「今でも打撃には自信がない」

 2000本を打つ選手でありながら「今でも打撃には自信がない」と言うのはおそらく荒木しかいないだろう。しかし、その謙虚さが研究心を失わない姿勢の源であり、ここまで彼を引っ張ってきた原動力だった。

 荒木の2000本安打を祝して多くの関係者がコメントを寄せているが、誰もがその達成に驚いている(笑)。

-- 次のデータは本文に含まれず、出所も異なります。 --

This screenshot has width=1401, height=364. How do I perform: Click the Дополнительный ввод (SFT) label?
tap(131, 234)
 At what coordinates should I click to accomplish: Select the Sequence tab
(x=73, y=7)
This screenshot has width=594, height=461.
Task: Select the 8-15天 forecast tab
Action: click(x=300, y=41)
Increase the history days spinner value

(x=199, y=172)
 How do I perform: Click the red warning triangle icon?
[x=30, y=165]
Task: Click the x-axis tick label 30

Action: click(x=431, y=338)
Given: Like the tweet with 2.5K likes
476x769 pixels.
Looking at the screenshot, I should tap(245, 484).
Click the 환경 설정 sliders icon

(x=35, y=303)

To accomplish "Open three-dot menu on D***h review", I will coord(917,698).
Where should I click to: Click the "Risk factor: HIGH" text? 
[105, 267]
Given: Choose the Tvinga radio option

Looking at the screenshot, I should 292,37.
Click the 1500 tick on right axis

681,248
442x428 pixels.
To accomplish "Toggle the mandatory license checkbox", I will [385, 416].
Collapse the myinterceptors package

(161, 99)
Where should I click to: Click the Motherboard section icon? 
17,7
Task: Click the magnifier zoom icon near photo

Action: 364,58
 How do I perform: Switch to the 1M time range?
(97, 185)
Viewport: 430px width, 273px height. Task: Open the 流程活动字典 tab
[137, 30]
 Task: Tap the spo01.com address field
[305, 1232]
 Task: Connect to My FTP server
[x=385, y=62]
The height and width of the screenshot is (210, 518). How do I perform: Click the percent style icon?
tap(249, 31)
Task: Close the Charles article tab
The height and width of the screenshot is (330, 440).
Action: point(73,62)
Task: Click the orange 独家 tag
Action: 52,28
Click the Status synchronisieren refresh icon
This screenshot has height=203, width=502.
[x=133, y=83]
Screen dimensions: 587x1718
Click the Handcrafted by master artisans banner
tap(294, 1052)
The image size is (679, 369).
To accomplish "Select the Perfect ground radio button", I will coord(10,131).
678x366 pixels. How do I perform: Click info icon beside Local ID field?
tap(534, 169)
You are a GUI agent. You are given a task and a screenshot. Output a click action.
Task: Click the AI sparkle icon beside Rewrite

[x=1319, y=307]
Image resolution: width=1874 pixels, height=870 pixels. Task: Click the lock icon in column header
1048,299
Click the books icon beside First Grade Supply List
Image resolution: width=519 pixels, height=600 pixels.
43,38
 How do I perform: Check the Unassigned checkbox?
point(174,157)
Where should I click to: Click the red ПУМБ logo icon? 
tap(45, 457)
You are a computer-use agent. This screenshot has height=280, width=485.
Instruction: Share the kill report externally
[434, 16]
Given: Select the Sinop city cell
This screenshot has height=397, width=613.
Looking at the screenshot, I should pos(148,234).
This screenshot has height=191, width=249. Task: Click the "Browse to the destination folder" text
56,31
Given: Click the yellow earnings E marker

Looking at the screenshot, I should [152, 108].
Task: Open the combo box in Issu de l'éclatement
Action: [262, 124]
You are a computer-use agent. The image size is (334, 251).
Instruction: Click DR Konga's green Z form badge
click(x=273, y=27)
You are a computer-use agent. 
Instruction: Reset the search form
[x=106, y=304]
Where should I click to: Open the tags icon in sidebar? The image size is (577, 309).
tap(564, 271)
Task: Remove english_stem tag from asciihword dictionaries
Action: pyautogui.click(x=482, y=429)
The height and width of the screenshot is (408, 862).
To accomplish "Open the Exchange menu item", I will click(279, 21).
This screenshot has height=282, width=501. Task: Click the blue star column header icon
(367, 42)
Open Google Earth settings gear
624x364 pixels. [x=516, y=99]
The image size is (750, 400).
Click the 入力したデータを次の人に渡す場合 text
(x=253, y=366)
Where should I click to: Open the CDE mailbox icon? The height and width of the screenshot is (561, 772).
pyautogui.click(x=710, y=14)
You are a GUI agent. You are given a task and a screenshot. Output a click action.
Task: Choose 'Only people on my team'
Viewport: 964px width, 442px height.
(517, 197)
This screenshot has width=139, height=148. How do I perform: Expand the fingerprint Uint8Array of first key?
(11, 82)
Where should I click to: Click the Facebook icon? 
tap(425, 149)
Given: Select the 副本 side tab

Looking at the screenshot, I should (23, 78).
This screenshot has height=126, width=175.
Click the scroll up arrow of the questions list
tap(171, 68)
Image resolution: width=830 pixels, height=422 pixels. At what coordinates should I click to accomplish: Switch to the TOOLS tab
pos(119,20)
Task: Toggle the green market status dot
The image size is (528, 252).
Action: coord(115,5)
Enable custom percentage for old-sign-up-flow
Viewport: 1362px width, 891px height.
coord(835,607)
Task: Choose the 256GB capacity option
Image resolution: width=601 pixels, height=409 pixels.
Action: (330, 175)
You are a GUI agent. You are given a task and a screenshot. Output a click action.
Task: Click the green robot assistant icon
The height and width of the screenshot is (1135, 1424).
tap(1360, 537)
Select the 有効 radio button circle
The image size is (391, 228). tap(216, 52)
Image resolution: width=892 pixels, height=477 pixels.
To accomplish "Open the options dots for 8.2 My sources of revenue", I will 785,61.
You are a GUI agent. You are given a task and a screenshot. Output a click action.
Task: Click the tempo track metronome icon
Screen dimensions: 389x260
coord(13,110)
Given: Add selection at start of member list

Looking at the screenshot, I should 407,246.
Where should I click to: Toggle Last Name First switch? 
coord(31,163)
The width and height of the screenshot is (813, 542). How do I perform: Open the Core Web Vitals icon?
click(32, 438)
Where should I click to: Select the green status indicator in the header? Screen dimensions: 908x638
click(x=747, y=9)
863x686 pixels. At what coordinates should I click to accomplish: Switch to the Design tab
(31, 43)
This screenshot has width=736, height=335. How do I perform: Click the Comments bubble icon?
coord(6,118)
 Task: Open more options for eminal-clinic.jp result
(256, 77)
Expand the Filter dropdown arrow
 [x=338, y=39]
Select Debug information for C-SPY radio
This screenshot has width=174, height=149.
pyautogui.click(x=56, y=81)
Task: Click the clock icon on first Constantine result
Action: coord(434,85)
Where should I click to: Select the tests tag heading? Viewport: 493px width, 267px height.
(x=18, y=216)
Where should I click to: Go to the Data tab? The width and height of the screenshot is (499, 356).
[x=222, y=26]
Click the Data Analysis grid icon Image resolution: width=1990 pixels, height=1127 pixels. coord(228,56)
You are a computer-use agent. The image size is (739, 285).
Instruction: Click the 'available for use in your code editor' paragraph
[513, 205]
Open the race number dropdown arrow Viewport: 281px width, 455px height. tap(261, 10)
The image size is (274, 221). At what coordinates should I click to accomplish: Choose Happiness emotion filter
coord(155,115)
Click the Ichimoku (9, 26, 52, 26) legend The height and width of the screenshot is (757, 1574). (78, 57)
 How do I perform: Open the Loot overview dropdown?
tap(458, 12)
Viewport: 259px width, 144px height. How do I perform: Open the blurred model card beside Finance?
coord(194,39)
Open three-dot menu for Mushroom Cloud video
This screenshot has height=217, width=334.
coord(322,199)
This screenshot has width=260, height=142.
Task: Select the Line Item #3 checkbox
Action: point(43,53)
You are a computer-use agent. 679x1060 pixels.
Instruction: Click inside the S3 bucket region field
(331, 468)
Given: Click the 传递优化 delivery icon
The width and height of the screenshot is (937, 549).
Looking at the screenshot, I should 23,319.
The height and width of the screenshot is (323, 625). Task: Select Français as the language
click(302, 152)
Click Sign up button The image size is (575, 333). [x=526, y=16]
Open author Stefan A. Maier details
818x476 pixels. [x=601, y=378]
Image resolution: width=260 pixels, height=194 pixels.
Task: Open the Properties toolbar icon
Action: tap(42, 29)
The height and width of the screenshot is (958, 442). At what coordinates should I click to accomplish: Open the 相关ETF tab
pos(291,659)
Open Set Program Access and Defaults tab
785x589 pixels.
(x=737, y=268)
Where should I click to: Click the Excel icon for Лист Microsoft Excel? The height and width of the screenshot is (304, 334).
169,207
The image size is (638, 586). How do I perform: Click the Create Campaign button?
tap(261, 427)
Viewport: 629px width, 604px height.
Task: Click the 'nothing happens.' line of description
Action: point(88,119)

 荒木を外野から二塁手にコンバートした山田久志氏(元中日監督)。
 「まさかの2000本安打だよ。ここまで打ち続けるとは…。非常に不器用なタイプ。素質より、厳しい鍛錬で作り上げた成果だと思う」

 熊本工高の先輩、千葉ロッテの伊東勤監督。
 「まさか2000本安打を打つ選手になるとは、失礼ながら思ってなかった」

 高校で同級生だった、オリックス田中雅興2軍マネージャー。
 「彼が2000本打つとは思ってなかった。高校時代は走攻守で言うと、打撃の印象が一番なくて守備のイメージ。ひたすら正面のゴロをノックで受けたりして、コツコツ練習をやっていた」

 2000本達成を祝うコメントで、これだけバッティングを評価する声がないのも珍しい。メディア各紙には、この他に谷繁元信氏(前中日監督)や緒方孝市氏(高校先輩)、井端弘和氏(巨人内野守備走塁コーチ)などのコメントも紹介されているが、みんな一様に守備を褒めている。